ご存じ化粧品のポーラが運営する美術館です。
箱根の強羅からバスで約15分。山道を仙石原に向けて進むと、森の中にエントランスがひっそりと現れます。

今年の当社の慰安旅行は箱根でした。初日は富士屋ホテルを満喫しました。2日目は登山電車で強羅へ行き、ロープウェイに乗り継いで大涌谷を経由し、芦ノ湖へ抜けるという行程です。

その途中の強羅には規模が小さいながらも、なかなか興味深い美術館がたくさんあって、どこを見学するか迷った結果、ここにしました。

ポーラ美術館1

中に入ってみると外から見るよりもかなり広い建物で、デザインも秀悦。それだけでかなり満足していたのですが、展示物を見てその驚きは何倍にも増幅されました。

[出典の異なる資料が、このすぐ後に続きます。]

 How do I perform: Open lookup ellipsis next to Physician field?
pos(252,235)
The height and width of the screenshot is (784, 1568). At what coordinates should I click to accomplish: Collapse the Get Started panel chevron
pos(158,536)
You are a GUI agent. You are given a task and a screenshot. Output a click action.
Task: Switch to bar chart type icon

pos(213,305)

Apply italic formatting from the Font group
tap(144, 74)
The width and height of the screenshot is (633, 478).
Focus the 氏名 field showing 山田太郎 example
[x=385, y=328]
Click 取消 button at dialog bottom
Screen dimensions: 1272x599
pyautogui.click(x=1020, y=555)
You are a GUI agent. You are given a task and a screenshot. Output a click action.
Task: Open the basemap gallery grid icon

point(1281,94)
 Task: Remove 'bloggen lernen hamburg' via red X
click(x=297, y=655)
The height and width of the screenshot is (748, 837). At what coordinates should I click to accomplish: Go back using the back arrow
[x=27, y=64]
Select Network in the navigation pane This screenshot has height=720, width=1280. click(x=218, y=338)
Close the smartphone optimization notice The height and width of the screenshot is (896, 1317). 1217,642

ピカソ、マチス、ルノワール、ゴッホ、モジリアーニ、ユトリロ、セザンヌとおおよそ知っている有名な画家の作品はほとんど見ることができます。それもそれぞれの画家の作品が複数あるので、常設展だけでもどこかのもっさい市立美術館とは雲泥の差。

その上ミュージアムショップには様々なグッズが並び、ライトなカフェとコース料理が食べられるレストランまで完備。

これだけ素晴らしい美術館なのにガイドブックではその他の美術館と変わらない扱いでしか掲載されていません。
これこそ穴場。
箱根に旅行される方は必見です。